Bat adenovirus 3

Virus classification
- (unranked): Virus
- Realm: Varidnaviria
- Kingdom: Bamfordvirae
- Phylum: Preplasmiviricota
- Class: Pharingeaviricetes
- Order: Rowavirales
- Family: Adenoviridae
- Genus: Mastadenovirus
- Species: Mastadenovirus musauriti
- Synonyms: Bat adenovirus A; Bat adenovirus 3 (BtAdV-3); Bat adenovirus TJM;

= Bat adenovirus 3 =

Species of virus

Bat adenovirus 3, also called Bat adenovirus TJM, is a virus in the genus Mastadenovirus of the family Adenoviridae.
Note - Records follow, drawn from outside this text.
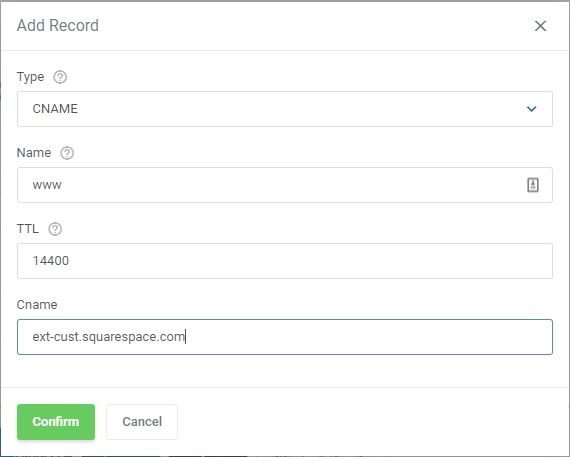Screen dimensions: 570x457
Task: Click the blue chevron arrow in Type selector
Action: click(531, 109)
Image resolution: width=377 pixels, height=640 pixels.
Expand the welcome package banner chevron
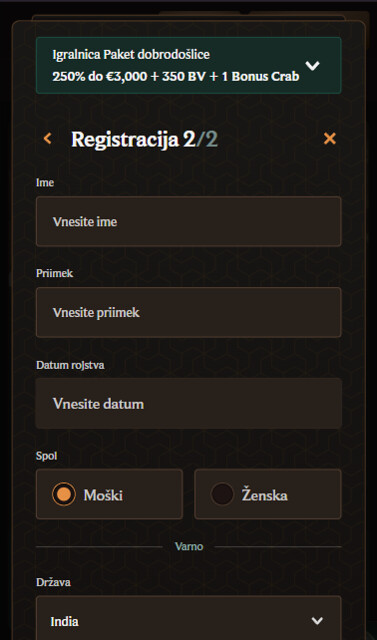coord(313,65)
It is a double stranded DNA virus with no RNA sequence. The designation TJM refers to the strain as there are several species of Bat adenoviruses in three groups 1, 2, and 3.

== Virology ==
Bat adenovirus 3 is most closely related to Tree shrew adenovirus 1 and 'Canine adenovirus 1. Its genome consists of 30 putative genes exhibiting wide genetic diversity among bat species and within the same species harboring AdVs.

== Reservoir ==
Bat adenovirus 3 was first isolated from Myotis and Scotophilus kuhlii bats in Beijing, Hunan, Jiangxi, Yunnan, Guizhou and Hainan provinces in China in 2007 and 2008.

== Transmission ==
Transmission between same species is believed to be by droplet respiration and aerosolization of saliva, urine, and feces in closed environments such as caves and other bat roosts. Genomic analysis suggests canine adenoviruses may have originated from bites by vespertilionid bats.